室内の様子から見て、かなり裕福な家庭に生まれたようだ。
そして、おそらく私の生まれ変わりであろう人物の名前は『高嶺和真』といい、現在は十六歳らしい。
家族構成は両親と姉が一人ずついるようで、父は国会議員であり、母は元女優ということだから、かなりの金持ちであることは間違いないだろう。
また、姉のほうは私と同じ高校に通う二年生らしく、容姿端麗・成績優秀という才色兼備の持ち主だという話だったが、残念ながら名前を確認することはできなかった。
次にわかったことは、私が転生したと思われる世界の基本的な情報についてだった。
まず最初に目に入ってきたものは、【M.S.T】という名前のロゴらしきもので、その下に表示されている文字を読むことができたのだが、『Magical Slave Training School』というのが正式名称らしい。そしてその下では様々な女の子の顔写真が表示されていて、どうやらこれが『奴隷養成学校』の生徒達であるようだった。
「うわぁ……」
あまりの内容に、僕は思わず声を上げてしまった。それはそうだ。こんな学校に通っている生徒達は皆、将来を約束されているようなものなのだから。僕なんかとは全然違う人種に違いないのだ。しかし次の瞬間、僕の頭の中にはある疑問が生まれていた。
(あれ? ちょっと待ってよ。なんでこんなところにいるわけ?)
(ここはどこ? 僕はだれ?)
(えーっと、まずは何があったかを思い出さなくちゃ)
―――(以下省略)―――
「うわっ!?」
「きゃあ!」突然響いた悲鳴に驚いて、僕は我に帰る。どうやら考え事をしていたせいで、いつの間にか、ぼんやりしてしまっていたらしい。慌てて辺りを見回すと、僕の目の前にいたはずのあの子は姿を消していた。僕が声を上げたことで驚いた彼女が、逃げ出してしまったのだ。

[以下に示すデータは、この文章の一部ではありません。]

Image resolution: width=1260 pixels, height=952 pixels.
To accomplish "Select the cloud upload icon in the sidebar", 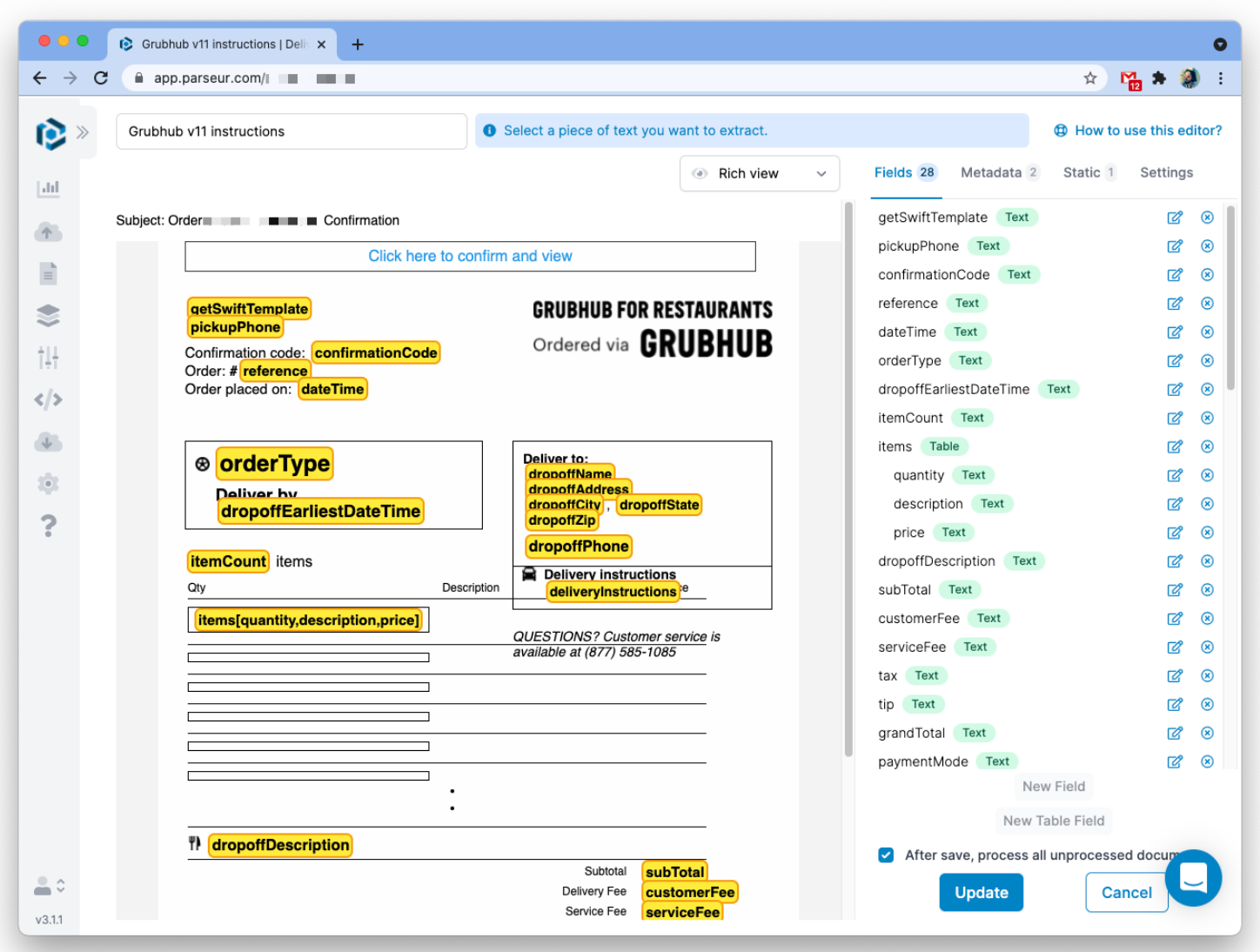I will tap(49, 231).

しまった! と思ったときには遅かった。彼女の姿はすでに見えない。逃げ足が速い子だったようだ。このままではまた明日も会うことになってしまうかもしれない。僕は慌てて教室に戻り、自分の机の中に手を入れた。あった。『お昼休みに校舎裏に来てください』と書かれた手紙が入っていたのだ。きっとこれが例の手紙に違いない。しかしこんな手紙を入れておくなんて、あの子はなかなか大胆じゃないか。僕がラブレターなどもらったことがないことを知っていたのかな。とにかく行ってみるしかない。僕は授業中だというのに立ち上がって駆け出した。「どこへ行く?」と先生の声が聞こえたが、「トイレです!」とだけ答えてそのまま走り去った。さすがにトイレに行くとは思わないだろう。案の定、先生は何も言わなかった。よし。これで誰にも邪魔されずに行けるぞ。
校舎の裏に着いたとき、彼女はすでにそこにいた。そしていきなりこう言った。